HRW: Iran should stop harassing and prosecuting dancing women

Iranian authorities should stop harassing and prosecuting women for exercising their free expression, Human Rights Watch (HRW) said on Wednesday.

ERBIL (Kurdistan 24) - Iranian authorities should stop harassing and prosecuting women for exercising their free expression, Human Rights Watch (HRW) said on Wednesday.

Iranian state television IRIB broadcasted apologies on July 9 by several women who were briefly detained in May for posting videos of themselves dancing on their popular Instagram accounts.

They included social media stars Elnaz Ghasemi, who lives in Canada and was visiting Iran, and Maedeh Hojabri, a teenager, both of whom had been arrested in May.

On the same day, Shaparak Shajarizadeh, who took her headscarf off in public in January to protest compulsory hijab laws, announced on her Instagram page that a court sentenced her to 20 years in prison for this act, although it suspended 18 years of the sentence, meaning she has to serve 2 years in prison.

Several Iranian women posted videos online in solidarity with those detained by Iranian authorities.

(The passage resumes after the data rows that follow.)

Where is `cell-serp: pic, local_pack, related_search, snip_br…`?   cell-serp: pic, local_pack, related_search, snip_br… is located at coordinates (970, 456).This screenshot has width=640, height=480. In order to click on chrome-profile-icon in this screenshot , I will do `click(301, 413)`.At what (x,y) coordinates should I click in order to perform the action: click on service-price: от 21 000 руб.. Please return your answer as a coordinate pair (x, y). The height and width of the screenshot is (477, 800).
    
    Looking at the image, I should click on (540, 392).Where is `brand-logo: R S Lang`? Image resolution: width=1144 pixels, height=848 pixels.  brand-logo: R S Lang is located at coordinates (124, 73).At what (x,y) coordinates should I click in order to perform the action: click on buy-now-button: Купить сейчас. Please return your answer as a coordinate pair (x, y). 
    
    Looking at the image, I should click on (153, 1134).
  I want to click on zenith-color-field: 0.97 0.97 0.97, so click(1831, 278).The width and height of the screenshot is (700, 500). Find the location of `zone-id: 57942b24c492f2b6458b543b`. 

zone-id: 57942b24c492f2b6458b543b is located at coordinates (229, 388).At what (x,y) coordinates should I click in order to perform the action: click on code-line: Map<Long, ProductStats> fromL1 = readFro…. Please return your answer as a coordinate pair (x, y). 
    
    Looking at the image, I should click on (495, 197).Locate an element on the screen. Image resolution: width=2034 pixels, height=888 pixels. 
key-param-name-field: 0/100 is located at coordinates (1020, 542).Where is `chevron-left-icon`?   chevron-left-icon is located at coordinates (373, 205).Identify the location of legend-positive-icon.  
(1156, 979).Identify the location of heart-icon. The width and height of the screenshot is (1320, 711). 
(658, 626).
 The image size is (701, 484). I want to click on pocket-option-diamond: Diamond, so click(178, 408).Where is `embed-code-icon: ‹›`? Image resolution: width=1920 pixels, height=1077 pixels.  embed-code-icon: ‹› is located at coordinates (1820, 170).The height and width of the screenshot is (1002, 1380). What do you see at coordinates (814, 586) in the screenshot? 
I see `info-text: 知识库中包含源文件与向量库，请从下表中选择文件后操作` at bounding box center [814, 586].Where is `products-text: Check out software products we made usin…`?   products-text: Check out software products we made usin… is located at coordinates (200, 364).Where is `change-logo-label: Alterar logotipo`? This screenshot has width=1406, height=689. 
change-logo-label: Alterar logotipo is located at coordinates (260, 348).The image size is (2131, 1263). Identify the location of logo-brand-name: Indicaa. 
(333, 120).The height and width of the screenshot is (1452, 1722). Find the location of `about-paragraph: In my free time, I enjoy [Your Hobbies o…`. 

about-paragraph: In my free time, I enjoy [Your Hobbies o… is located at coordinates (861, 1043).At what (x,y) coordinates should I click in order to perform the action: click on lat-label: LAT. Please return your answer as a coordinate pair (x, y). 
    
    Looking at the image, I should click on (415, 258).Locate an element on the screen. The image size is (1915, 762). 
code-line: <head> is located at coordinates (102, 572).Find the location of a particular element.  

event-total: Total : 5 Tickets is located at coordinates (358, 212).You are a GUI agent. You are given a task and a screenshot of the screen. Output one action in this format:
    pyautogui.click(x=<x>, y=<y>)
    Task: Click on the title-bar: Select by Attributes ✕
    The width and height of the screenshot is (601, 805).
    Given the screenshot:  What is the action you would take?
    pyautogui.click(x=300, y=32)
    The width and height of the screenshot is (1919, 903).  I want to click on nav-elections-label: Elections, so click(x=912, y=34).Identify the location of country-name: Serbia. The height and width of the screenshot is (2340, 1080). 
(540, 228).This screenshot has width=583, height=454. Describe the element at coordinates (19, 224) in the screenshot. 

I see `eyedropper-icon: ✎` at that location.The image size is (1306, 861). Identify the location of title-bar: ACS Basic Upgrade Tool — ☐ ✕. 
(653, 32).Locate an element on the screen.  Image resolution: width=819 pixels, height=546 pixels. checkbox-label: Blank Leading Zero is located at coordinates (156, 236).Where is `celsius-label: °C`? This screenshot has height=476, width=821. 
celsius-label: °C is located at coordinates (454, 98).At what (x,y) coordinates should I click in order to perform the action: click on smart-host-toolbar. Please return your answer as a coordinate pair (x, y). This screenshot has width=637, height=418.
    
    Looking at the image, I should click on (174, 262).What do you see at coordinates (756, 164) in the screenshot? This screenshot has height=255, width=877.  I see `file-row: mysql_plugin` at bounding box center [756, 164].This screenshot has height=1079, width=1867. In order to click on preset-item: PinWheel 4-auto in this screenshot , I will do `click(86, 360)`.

“Equal parts abusive and embarrassing, dragging a teenager before the camera to apologize for dancing is a new low for the Iranian authorities,” said Sarah Leah Whitson, Middle East director at HRW. “Iran’s authorities should stop harassing all those arrested for exercising their right to free expression.”

According to the international human rights watchdog, Iranian laws often disproportionally target women and sexual minorities, such as the compulsory dress code for women in Iran.

Since 2016, Iran’s Revolutionary Guards have arrested and interrogated several fashion bloggers, many of them women, who have used Instagram to promote their businesses, often without a hijab.

In March, a court had sentenced Narges Hosseini, another woman who had also taken off her headscarf in protest, to 24 months in prison, but suspended 21 months of her sentence.

On June 13, the authorities arrested Nasrin Sotoudeh, a prominent human rights lawyer who represents Shajarizadeh and a number of other women who protested the compulsory hijab.

“The enforcement of a compulsory dress code for women in Iran violates their rights to private life, personal autonomy, and freedom of expression, as well as to freedom of religion, thought, and conscience,” Human Rights Watch said.

“It is also a form of gender-based discrimination prohibited under international law,” HRW said, adding that the International Covenant on Civil and Political Rights (ICCPR), which Iran has ratified, guarantees people’s right to freedom of expression, to privacy, and to freedom of religion.

HRW opposes both state policies of forced veiling and blanket bans on the wearing of religious dress, as in some European countries.

“Iran’s ruling establishment has long fought a losing battle against its own population’s culture,” Whitson said. “Yet despite the authorities’ abusive practices, Iranians continue their rich cultural production, especially in the age of social media.”